● **SOURCE RECORDS**
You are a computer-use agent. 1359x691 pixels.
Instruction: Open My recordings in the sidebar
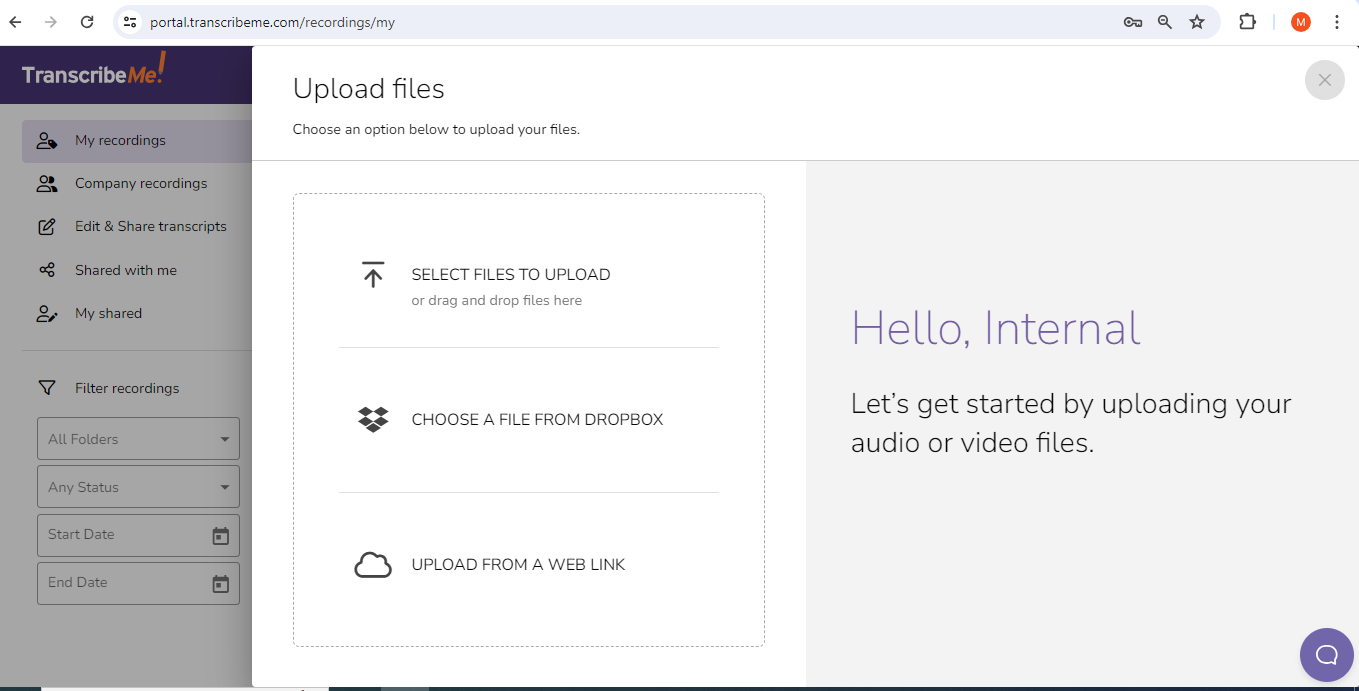click(x=120, y=141)
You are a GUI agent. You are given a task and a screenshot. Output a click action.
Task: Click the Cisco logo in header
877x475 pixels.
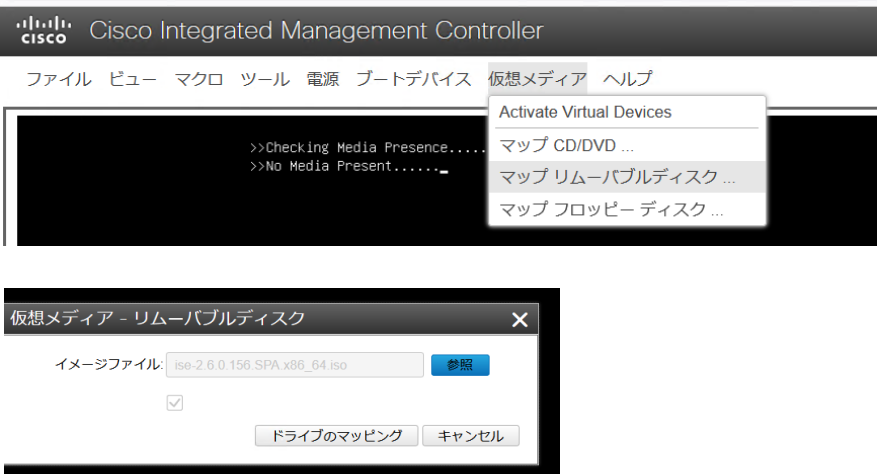[42, 31]
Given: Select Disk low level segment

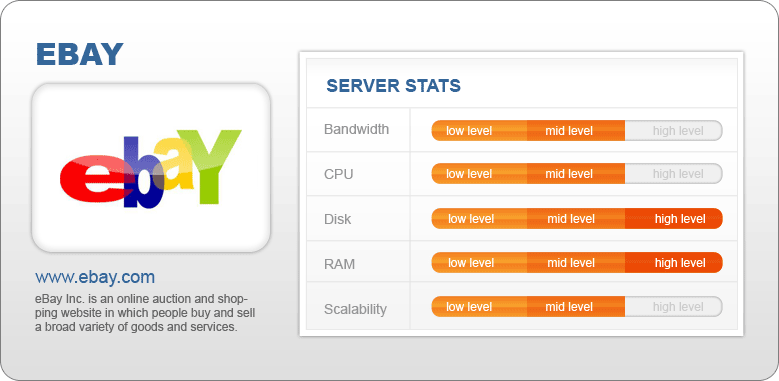Looking at the screenshot, I should 479,219.
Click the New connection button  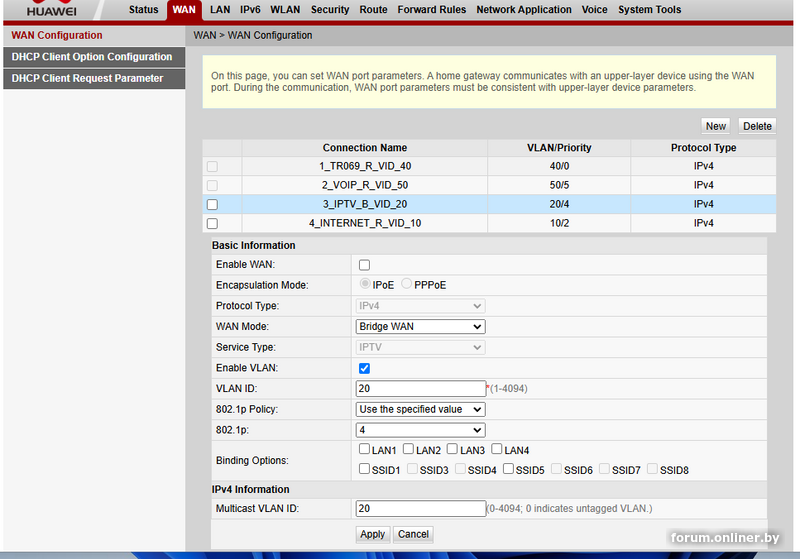click(x=715, y=126)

● **REQUIRED TASK**
Which lines of the records above contain the word "pixels", with case counting? Pull out each of those lines in full.

● **RESULT**
You are a computer-use agent. 1359x691 pixels.
877x475 pixels.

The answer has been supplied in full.